O Instituto Gallup anunciou na semana passada que 48% dos americanos tem uma imagem negativa da presidente do Congresso - e terceira cidadã na linha de sucessão de Barack Obama - a democrata Nancy Pelosi. E que apenas 33% dos eleitores tem uma imagem positiva do Poder Legislativo.

A reportagem do Terra conversou com o cientista político Cristian Klein, do Instituto Universitário de Pesquisas do Rio de Janeiro (IUPERJ), sobre a crise da democracia representativa que assola o mundo democrático ocidental e as semelhanças entre a crise no Congresso brasileiro - uma das campanhas de caráter político mais difundidas na internet é a "Fora Sarney", que pede a renúncia do presidente do Senado, o ex-presidente da República José Sarney (PMDB-MA) - e o total descrédito dos norte-americanos em relação ao poder legislativo em todos os níveis.

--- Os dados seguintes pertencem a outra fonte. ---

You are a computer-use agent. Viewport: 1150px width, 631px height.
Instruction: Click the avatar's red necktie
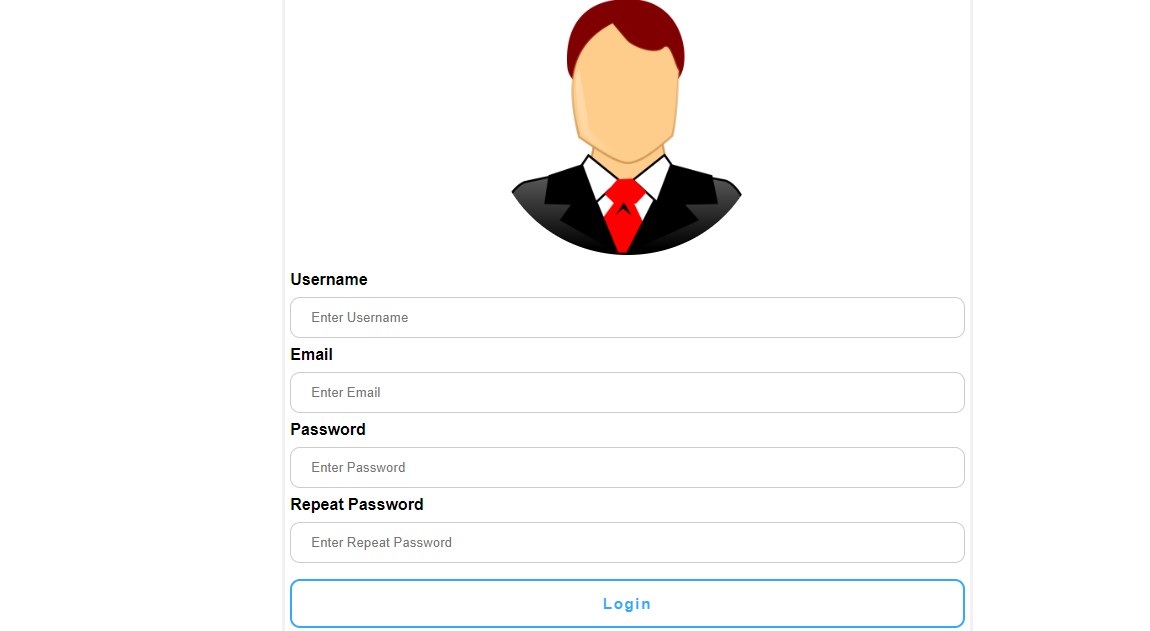coord(624,216)
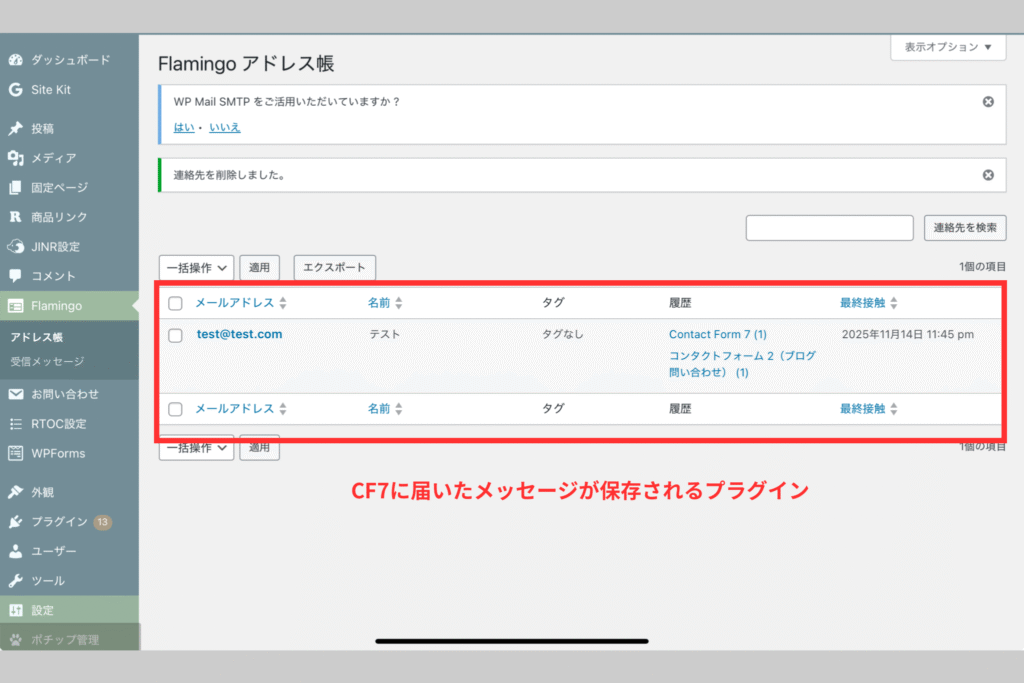The width and height of the screenshot is (1024, 683).
Task: Click the コメント speech bubble icon
Action: tap(15, 276)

No Brasil e nos EUA há uma clara insatisfação da população com deputados, senadores e vereadores. No México, as eleições legislativas tiveram um recorde de votos em branco. Em Honduras vive-se a maior crise política das Américas. Vivemos uma crise da democracia representativa no hemisfério ocidental?
A democracia representativa sempre foi suscetível a críticas e crises agudas. Vide a Alemanha do entre-guerras, quando o governo da República de Weimar foi solapado tanto pelas armas dos grupos paramilitares quanto pelas idéias de pensadores como Carl Schmitt. O Parlamento, coração da democracia representativa, era visto como um aglomerado de políticos sem brilho e voltado para discussões longas e inócuas. Rogava-se por um líder forte, carismático. Quase todas as crises envolvendo o Legislativo carregam, em certo grau, críticas semelhantes. É o poder em que as decisões demandam mais tempo, mais negociação e cujos membros não representam a maioria da população, mas fragmentos do eleitorado. Na América, continente formado por países que adotaram majoritariamente o sistema presidencialista, o contraste entre um presidente popular e um Parlamento abalado por escândalos pode sugerir um quadro de desolação. Mas é preciso lembrar também que o Legislativo é por princípio um poder mais aberto, mais transparente que o Executivo.

O historiador Alejandro Velasco disse há algumas semanas que o golpe em Honduras foi a primeira conseqüência real de uma luta entre duas visões que vão se tornando homogêneas na América Latina: uma mais à esquerda, outra mais à direita no modelo da Europa Ocidental e dos EUA. Você concorda?
A centralização, o fortalecimento do Executivo, tradicionalmente é um tema mais caro à esquerda do que à direita, pois é o poder cuja fonte de legitimação vem da maioria da população. E cuja intervenção em políticas de redistribuição de renda pode se dar de modo imediato. Mas isso não significa, para a esquerda, que ao chegar ao Executivo ela controle o Estado ou a maioria de seus aparelhos. Como apontou corretamente Poulantzas, o Estado não é um bloco monolítico, mas um campo estratégico. Uma vez que tenha perdido o poder central, a classe dominante pode trocar os lugares de poder real e poder formal, deslocando o centro de decisões de um aparelho para outro, como o Judiciário e o Exército. Honduras parece ser um caso exemplar de como, no limite, a luta política se dá neste campo estratégico.

Há algum novo modelo apresentado aos brasileiros para substituir o atual, com um Congresso desrespeitoso e desrespeitado? Há salvação para o Legislativo no Brasil?
Há quem defenda, de modo radical, a extinção do Senado. Há países que são unicamerais. Mas será que essa é uma opção factível? Se a cada crise, em qualquer casa legislativa do país, a solução fosse defenestrar a instituição, onde iríamos parar? É preciso melhorar a qualidade dos representantes, e mais do que isso, reprimir a cultura política arcaica, nepotista, fisiológica, que ainda persiste. A contínua pressão da imprensa, com a revelação dos escândalos, pode surtir algum efeito sobre o comportamento dos políticos. Mas sem um sistema de punição eficiente, com o fim das imunidades parlamentares, por exemplo, de pouco adiantará.